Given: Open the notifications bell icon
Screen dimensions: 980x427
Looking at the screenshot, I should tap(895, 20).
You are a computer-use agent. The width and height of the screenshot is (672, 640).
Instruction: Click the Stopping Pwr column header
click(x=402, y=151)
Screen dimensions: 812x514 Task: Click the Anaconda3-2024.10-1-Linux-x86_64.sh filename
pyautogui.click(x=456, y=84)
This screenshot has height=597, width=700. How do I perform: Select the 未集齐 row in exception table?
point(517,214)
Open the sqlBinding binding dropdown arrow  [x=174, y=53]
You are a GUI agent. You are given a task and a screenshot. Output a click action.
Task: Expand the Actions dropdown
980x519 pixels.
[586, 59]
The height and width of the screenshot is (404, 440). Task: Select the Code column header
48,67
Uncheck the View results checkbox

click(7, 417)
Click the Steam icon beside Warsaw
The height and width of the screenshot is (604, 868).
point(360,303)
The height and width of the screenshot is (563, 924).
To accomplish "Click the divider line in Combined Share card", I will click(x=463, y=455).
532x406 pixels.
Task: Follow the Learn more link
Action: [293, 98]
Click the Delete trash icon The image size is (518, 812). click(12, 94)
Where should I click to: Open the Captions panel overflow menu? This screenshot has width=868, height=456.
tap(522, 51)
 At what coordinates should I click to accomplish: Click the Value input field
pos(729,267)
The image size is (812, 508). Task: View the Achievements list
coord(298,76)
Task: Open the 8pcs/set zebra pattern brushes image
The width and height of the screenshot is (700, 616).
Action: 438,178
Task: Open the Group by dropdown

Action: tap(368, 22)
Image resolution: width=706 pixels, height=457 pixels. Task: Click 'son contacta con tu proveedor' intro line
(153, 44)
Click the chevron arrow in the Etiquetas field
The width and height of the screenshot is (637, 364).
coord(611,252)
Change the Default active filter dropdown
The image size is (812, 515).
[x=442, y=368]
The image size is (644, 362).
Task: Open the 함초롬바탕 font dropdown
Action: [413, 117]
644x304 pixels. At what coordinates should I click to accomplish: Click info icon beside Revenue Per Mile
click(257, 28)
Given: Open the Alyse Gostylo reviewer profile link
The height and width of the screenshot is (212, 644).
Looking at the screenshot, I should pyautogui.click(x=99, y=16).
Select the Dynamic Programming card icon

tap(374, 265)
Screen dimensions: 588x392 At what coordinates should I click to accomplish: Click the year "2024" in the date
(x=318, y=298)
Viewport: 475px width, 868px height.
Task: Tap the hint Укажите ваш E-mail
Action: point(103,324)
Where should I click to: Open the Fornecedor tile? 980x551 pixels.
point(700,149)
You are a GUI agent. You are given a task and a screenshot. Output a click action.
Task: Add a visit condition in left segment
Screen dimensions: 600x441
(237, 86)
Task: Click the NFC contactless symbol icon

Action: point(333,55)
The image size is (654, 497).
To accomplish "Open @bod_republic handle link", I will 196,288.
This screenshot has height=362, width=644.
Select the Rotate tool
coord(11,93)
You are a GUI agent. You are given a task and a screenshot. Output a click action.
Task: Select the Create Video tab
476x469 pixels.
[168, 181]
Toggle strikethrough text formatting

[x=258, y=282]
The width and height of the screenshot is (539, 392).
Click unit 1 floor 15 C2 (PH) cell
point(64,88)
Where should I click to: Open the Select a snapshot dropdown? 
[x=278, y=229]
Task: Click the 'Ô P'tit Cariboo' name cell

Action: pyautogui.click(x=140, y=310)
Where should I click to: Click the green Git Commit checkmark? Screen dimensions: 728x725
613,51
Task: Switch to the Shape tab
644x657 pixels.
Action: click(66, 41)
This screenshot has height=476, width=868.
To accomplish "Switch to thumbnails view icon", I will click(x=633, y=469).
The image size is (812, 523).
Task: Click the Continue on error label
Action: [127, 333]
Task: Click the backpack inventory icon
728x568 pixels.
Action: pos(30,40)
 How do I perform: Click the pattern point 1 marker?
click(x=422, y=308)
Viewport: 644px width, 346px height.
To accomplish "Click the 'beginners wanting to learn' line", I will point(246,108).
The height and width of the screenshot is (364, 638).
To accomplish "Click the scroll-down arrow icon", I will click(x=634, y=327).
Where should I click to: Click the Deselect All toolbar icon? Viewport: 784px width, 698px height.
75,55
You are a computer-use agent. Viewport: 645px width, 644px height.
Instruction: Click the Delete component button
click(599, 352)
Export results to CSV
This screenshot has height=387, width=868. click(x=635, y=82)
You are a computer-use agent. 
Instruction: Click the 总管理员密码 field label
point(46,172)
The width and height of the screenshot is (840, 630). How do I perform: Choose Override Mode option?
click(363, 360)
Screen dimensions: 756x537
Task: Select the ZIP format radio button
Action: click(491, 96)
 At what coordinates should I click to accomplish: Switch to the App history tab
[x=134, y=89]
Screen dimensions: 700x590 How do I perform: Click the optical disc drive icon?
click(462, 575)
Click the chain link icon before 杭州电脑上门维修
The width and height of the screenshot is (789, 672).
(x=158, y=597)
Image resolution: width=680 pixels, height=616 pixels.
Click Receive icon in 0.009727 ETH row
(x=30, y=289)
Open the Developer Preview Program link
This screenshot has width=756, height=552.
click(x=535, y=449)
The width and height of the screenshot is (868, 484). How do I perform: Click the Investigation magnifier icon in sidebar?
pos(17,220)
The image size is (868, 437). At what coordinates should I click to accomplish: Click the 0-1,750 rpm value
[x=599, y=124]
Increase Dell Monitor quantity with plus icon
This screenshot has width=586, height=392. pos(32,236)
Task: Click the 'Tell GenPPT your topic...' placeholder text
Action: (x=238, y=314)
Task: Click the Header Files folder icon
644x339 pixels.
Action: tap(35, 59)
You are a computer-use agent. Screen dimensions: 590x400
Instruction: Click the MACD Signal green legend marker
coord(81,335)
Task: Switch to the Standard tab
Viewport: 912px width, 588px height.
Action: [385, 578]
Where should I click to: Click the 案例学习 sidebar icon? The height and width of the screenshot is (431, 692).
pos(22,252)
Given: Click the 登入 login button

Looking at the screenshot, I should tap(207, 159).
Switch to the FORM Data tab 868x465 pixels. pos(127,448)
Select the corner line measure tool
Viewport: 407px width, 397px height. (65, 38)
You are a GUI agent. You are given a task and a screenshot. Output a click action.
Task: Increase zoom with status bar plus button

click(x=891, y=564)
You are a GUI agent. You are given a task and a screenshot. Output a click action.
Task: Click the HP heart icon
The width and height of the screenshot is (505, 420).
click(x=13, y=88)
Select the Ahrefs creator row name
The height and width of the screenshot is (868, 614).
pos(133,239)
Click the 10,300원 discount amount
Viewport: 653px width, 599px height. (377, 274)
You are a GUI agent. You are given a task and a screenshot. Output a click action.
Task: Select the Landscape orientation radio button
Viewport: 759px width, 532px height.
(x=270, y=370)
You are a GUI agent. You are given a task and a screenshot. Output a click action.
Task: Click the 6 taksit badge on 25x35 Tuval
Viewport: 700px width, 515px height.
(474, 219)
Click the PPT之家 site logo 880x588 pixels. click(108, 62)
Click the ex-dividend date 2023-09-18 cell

****************

**Prompt**
Every entry is to be transcribed exactly as it stands.

**Answer below**
Given: Open the notifications bell icon
Screen dimensions: 980x427
Looking at the screenshot, I should tap(895, 20).
You are a computer-use agent. The width and height of the screenshot is (672, 640).
Instruction: Click the Stopping Pwr column header
click(x=402, y=151)
Screen dimensions: 812x514 Task: Click the Anaconda3-2024.10-1-Linux-x86_64.sh filename
pyautogui.click(x=456, y=84)
This screenshot has height=597, width=700. How do I perform: Select the 未集齐 row in exception table?
point(517,214)
Open the sqlBinding binding dropdown arrow  [x=174, y=53]
You are a GUI agent. You are given a task and a screenshot. Output a click action.
Task: Expand the Actions dropdown
980x519 pixels.
[586, 59]
The height and width of the screenshot is (404, 440). Task: Select the Code column header
48,67
Uncheck the View results checkbox

click(7, 417)
Click the Steam icon beside Warsaw
The height and width of the screenshot is (604, 868).
point(360,303)
The height and width of the screenshot is (563, 924).
To accomplish "Click the divider line in Combined Share card", I will click(x=463, y=455).
532x406 pixels.
Task: Follow the Learn more link
Action: [293, 98]
Click the Delete trash icon The image size is (518, 812). click(12, 94)
Where should I click to: Open the Captions panel overflow menu? This screenshot has width=868, height=456.
tap(522, 51)
 At what coordinates should I click to accomplish: Click the Value input field
pos(729,267)
The image size is (812, 508). Task: View the Achievements list
coord(298,76)
Task: Open the 8pcs/set zebra pattern brushes image
The width and height of the screenshot is (700, 616).
Action: 438,178
Task: Open the Group by dropdown

Action: tap(368, 22)
Image resolution: width=706 pixels, height=457 pixels. Task: Click 'son contacta con tu proveedor' intro line
(153, 44)
Click the chevron arrow in the Etiquetas field
The width and height of the screenshot is (637, 364).
coord(611,252)
Change the Default active filter dropdown
The image size is (812, 515).
[x=442, y=368]
The image size is (644, 362).
Task: Open the 함초롬바탕 font dropdown
Action: [413, 117]
644x304 pixels. At what coordinates should I click to accomplish: Click info icon beside Revenue Per Mile
click(257, 28)
Given: Open the Alyse Gostylo reviewer profile link
The height and width of the screenshot is (212, 644).
Looking at the screenshot, I should pyautogui.click(x=99, y=16).
Select the Dynamic Programming card icon

tap(374, 265)
Screen dimensions: 588x392 At what coordinates should I click to accomplish: Click the year "2024" in the date
(x=318, y=298)
Viewport: 475px width, 868px height.
Task: Tap the hint Укажите ваш E-mail
Action: point(103,324)
Where should I click to: Open the Fornecedor tile? 980x551 pixels.
point(700,149)
You are a GUI agent. You are given a task and a screenshot. Output a click action.
Task: Add a visit condition in left segment
Screen dimensions: 600x441
(237, 86)
Task: Click the NFC contactless symbol icon

Action: point(333,55)
The image size is (654, 497).
To accomplish "Open @bod_republic handle link", I will 196,288.
This screenshot has height=362, width=644.
Select the Rotate tool
coord(11,93)
You are a GUI agent. You are given a task and a screenshot. Output a click action.
Task: Select the Create Video tab
476x469 pixels.
[168, 181]
Toggle strikethrough text formatting

[x=258, y=282]
The width and height of the screenshot is (539, 392).
Click unit 1 floor 15 C2 (PH) cell
point(64,88)
Where should I click to: Open the Select a snapshot dropdown? 
[x=278, y=229]
Task: Click the 'Ô P'tit Cariboo' name cell

Action: pyautogui.click(x=140, y=310)
Where should I click to: Click the green Git Commit checkmark? Screen dimensions: 728x725
613,51
Task: Switch to the Shape tab
644x657 pixels.
Action: click(66, 41)
This screenshot has height=476, width=868.
To accomplish "Switch to thumbnails view icon", I will click(x=633, y=469).
The image size is (812, 523).
Task: Click the Continue on error label
Action: [127, 333]
Task: Click the backpack inventory icon
728x568 pixels.
Action: pos(30,40)
 How do I perform: Click the pattern point 1 marker?
click(x=422, y=308)
Viewport: 644px width, 346px height.
To accomplish "Click the 'beginners wanting to learn' line", I will point(246,108).
The height and width of the screenshot is (364, 638).
To accomplish "Click the scroll-down arrow icon", I will click(x=634, y=327).
Where should I click to: Click the Deselect All toolbar icon? Viewport: 784px width, 698px height.
75,55
You are a computer-use agent. Viewport: 645px width, 644px height.
Instruction: Click the Delete component button
click(599, 352)
Export results to CSV
This screenshot has height=387, width=868. click(x=635, y=82)
You are a computer-use agent. 
Instruction: Click the 总管理员密码 field label
point(46,172)
The width and height of the screenshot is (840, 630). How do I perform: Choose Override Mode option?
click(363, 360)
Screen dimensions: 756x537
Task: Select the ZIP format radio button
Action: click(491, 96)
 At what coordinates should I click to accomplish: Switch to the App history tab
[x=134, y=89]
Screen dimensions: 700x590 How do I perform: Click the optical disc drive icon?
click(462, 575)
Click the chain link icon before 杭州电脑上门维修
The width and height of the screenshot is (789, 672).
(x=158, y=597)
Image resolution: width=680 pixels, height=616 pixels.
Click Receive icon in 0.009727 ETH row
(x=30, y=289)
Open the Developer Preview Program link
This screenshot has width=756, height=552.
click(x=535, y=449)
The width and height of the screenshot is (868, 484). How do I perform: Click the Investigation magnifier icon in sidebar?
pos(17,220)
The image size is (868, 437). At what coordinates should I click to accomplish: Click the 0-1,750 rpm value
[x=599, y=124]
Increase Dell Monitor quantity with plus icon
This screenshot has width=586, height=392. pos(32,236)
Task: Click the 'Tell GenPPT your topic...' placeholder text
Action: (x=238, y=314)
Task: Click the Header Files folder icon
644x339 pixels.
Action: tap(35, 59)
You are a computer-use agent. Screen dimensions: 590x400
Instruction: Click the MACD Signal green legend marker
coord(81,335)
Task: Switch to the Standard tab
Viewport: 912px width, 588px height.
Action: [385, 578]
Where should I click to: Click the 案例学习 sidebar icon? The height and width of the screenshot is (431, 692).
pos(22,252)
Given: Click the 登入 login button

Looking at the screenshot, I should tap(207, 159).
Switch to the FORM Data tab 868x465 pixels. pos(127,448)
Select the corner line measure tool
Viewport: 407px width, 397px height. (65, 38)
You are a GUI agent. You are given a task and a screenshot. Output a click action.
Task: Increase zoom with status bar plus button

click(x=891, y=564)
You are a GUI agent. You are given a task and a screenshot. Output a click action.
Task: Click the HP heart icon
The width and height of the screenshot is (505, 420).
click(x=13, y=88)
Select the Ahrefs creator row name
The height and width of the screenshot is (868, 614).
pos(133,239)
Click the 10,300원 discount amount
Viewport: 653px width, 599px height. (377, 274)
You are a GUI agent. You are given a task and a screenshot. Output a click action.
Task: Select the Landscape orientation radio button
Viewport: 759px width, 532px height.
(x=270, y=370)
You are a GUI agent. You are given a task and a screenshot. Output a click action.
Task: Click the 6 taksit badge on 25x35 Tuval
Viewport: 700px width, 515px height.
(474, 219)
Click the PPT之家 site logo 880x588 pixels. click(108, 62)
Click the ex-dividend date 2023-09-18 cell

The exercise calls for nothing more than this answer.